You can’t learn it on a training course. Resilience comes from a life time of perseverance through adversity or through participation in competitive sports.

JandamiHash · 20/01/2025 17:24

I think people who’ve had hardships in life obviously have better resilience and perspective. The amount of young adults who crumble these days because something doesn’t go their way is quite alarming.

If your child doesn’t have a natural hardship then saying no, letting them go without now and again, and keeping perspective and not pandering the every problem in a permissive parenting “Your voice matters, darling” kind of way helps.

Also not avoiding heartache and not being afraid of child your child being upset.. I know people whose children aren’t told when their great grandparents died! The parents just hoped they didn’t notice!! All in the name of keeping them from being upset.
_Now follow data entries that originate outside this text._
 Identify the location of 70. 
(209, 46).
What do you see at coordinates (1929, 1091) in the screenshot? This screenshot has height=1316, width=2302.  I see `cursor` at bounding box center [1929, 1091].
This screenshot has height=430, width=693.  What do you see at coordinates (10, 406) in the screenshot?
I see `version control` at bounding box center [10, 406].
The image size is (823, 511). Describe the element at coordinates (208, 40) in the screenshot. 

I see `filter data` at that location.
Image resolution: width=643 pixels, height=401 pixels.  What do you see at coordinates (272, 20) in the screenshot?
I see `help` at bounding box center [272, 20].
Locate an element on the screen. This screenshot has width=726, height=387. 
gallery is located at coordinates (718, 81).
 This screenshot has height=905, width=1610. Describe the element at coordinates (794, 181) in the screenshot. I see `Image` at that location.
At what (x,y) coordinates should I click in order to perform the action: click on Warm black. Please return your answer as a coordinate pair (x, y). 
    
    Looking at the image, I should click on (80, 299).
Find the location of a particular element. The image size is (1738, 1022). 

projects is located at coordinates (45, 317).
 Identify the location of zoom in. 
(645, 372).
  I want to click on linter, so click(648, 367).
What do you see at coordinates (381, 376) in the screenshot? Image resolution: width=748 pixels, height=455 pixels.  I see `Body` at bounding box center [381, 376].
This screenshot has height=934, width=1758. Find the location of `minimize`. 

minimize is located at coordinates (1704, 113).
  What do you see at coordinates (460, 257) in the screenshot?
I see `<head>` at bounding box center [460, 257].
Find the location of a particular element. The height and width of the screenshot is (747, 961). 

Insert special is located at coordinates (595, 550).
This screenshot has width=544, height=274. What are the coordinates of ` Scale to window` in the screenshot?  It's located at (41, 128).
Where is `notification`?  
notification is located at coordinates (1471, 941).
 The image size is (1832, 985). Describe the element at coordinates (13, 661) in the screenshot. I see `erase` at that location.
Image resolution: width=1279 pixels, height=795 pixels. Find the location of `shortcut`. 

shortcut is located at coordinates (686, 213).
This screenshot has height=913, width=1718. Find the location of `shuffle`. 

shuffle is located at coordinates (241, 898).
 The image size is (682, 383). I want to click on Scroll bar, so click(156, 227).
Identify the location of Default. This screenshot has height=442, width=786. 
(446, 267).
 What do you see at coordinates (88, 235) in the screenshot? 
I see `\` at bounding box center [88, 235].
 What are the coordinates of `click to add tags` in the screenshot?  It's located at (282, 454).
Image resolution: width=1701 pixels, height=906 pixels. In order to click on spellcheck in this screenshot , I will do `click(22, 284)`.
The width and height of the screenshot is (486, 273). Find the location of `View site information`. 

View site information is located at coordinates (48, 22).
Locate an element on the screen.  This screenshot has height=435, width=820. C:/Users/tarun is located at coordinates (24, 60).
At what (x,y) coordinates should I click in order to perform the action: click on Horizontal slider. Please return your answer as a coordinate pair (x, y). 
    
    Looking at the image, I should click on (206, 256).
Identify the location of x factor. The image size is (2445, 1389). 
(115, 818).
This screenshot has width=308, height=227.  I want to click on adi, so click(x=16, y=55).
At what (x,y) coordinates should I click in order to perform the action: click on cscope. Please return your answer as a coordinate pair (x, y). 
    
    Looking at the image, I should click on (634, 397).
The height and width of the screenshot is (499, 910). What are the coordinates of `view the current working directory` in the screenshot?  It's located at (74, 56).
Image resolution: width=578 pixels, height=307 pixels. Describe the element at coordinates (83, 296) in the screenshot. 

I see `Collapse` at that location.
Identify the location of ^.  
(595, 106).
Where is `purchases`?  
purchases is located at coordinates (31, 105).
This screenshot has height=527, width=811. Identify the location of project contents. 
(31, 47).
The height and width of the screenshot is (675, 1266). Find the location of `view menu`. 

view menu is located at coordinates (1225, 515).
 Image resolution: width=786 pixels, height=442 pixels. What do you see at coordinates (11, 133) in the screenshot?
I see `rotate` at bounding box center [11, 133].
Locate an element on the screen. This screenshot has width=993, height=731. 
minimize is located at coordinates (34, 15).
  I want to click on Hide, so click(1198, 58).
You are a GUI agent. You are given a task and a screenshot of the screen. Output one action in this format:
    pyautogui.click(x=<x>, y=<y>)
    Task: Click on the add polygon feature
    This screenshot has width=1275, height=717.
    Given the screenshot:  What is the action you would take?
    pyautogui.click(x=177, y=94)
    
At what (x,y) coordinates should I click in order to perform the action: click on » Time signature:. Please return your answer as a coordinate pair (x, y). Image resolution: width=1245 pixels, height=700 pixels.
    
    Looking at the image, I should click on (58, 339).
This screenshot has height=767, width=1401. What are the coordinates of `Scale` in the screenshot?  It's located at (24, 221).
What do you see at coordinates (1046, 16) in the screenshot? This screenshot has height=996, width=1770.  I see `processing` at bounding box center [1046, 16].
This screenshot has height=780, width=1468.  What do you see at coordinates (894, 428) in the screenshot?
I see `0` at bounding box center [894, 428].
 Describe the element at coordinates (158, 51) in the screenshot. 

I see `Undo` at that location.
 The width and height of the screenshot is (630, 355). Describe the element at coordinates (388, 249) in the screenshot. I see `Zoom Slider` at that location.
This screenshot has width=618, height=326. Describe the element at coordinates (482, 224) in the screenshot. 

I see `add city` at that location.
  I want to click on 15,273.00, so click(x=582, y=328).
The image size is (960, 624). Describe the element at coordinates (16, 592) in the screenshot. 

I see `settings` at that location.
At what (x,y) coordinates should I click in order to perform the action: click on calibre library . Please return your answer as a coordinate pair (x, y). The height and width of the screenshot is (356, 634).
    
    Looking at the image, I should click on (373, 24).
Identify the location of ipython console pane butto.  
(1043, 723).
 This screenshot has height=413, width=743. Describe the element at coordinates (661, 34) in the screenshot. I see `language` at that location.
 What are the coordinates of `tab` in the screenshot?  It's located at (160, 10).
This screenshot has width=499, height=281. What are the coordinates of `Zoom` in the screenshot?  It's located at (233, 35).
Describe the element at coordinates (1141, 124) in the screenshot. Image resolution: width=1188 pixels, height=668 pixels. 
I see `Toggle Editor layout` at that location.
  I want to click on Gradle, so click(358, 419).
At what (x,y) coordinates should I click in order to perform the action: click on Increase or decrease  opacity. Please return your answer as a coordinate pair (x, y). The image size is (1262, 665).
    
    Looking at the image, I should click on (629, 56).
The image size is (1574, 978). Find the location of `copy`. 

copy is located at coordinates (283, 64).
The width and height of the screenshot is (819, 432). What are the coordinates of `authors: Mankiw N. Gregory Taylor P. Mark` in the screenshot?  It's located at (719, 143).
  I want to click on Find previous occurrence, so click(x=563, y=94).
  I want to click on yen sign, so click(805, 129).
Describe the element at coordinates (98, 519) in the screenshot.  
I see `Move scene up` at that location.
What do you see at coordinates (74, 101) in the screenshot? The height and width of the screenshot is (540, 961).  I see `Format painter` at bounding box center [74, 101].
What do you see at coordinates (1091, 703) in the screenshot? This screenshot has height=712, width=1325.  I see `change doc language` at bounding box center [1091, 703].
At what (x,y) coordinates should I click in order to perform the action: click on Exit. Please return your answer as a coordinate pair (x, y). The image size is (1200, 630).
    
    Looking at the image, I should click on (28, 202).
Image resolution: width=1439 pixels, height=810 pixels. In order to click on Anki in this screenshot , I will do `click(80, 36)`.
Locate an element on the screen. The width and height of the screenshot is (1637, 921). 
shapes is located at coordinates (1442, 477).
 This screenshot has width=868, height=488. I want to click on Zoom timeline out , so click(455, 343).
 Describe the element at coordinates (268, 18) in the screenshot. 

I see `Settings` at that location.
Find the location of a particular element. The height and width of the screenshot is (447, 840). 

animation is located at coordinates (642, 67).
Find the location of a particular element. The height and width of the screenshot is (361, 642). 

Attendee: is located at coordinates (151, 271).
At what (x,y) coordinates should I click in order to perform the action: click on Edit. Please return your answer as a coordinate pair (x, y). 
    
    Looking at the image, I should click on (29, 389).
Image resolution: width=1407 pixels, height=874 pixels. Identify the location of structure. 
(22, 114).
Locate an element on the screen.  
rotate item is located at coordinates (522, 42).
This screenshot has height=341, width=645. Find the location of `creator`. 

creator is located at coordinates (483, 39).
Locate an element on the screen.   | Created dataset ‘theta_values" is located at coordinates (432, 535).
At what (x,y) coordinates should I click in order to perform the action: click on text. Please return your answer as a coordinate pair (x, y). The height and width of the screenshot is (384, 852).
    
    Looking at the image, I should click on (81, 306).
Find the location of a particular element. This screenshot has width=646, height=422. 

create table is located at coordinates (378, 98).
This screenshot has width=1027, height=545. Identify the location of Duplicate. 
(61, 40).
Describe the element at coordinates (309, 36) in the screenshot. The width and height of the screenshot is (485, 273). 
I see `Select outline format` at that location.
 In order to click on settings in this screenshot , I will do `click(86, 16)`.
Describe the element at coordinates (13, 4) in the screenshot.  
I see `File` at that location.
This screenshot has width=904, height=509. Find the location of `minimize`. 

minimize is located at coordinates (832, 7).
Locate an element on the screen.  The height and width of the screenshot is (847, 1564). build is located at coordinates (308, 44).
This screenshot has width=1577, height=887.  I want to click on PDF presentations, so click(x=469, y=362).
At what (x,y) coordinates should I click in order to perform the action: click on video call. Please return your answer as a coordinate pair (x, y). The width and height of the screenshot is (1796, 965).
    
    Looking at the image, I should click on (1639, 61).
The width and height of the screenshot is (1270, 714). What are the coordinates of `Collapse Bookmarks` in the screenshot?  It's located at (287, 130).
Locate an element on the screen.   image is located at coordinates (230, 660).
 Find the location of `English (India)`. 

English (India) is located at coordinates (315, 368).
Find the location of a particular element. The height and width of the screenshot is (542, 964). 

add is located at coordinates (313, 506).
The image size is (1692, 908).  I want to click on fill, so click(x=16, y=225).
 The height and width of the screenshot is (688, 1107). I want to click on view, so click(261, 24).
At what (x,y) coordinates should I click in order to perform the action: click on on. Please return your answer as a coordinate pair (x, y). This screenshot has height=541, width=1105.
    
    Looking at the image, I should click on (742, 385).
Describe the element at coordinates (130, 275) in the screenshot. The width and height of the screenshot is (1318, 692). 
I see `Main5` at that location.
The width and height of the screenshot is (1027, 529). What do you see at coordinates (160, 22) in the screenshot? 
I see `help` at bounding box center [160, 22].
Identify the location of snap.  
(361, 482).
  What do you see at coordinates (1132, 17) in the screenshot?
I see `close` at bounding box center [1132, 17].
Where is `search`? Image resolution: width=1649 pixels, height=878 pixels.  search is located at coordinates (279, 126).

LifeBeginsNow · 20/01/2025 17:28

I've just been doing a course on this via FutureLearn (free). Some of the thoughts discussed last week I was already aware of but some were new.
The idea of treating resilience in a holistic manner has prompted me to look at areas I lack (time outdoors, exercising, relaxing) and understand that if I don't meet these requirements, I will fail at the meer mention of a change/ set back.
I'm looking forward to this week's session (it's only a 2 session course and mainly just watching videos and interacting with peers about our own thoughts).
For what it's worth, I do think resilience can be learnt.

Tittat50 · 20/01/2025 17:29

@JandamiHash yes I think somewhere in the middle is best. And so much of it starts in childhood. The truth always is my parenting philosophy. No matter how ugly. You ask, you'll get the truth. I don't think mollycoddling helps.

But it's so much more complex than this.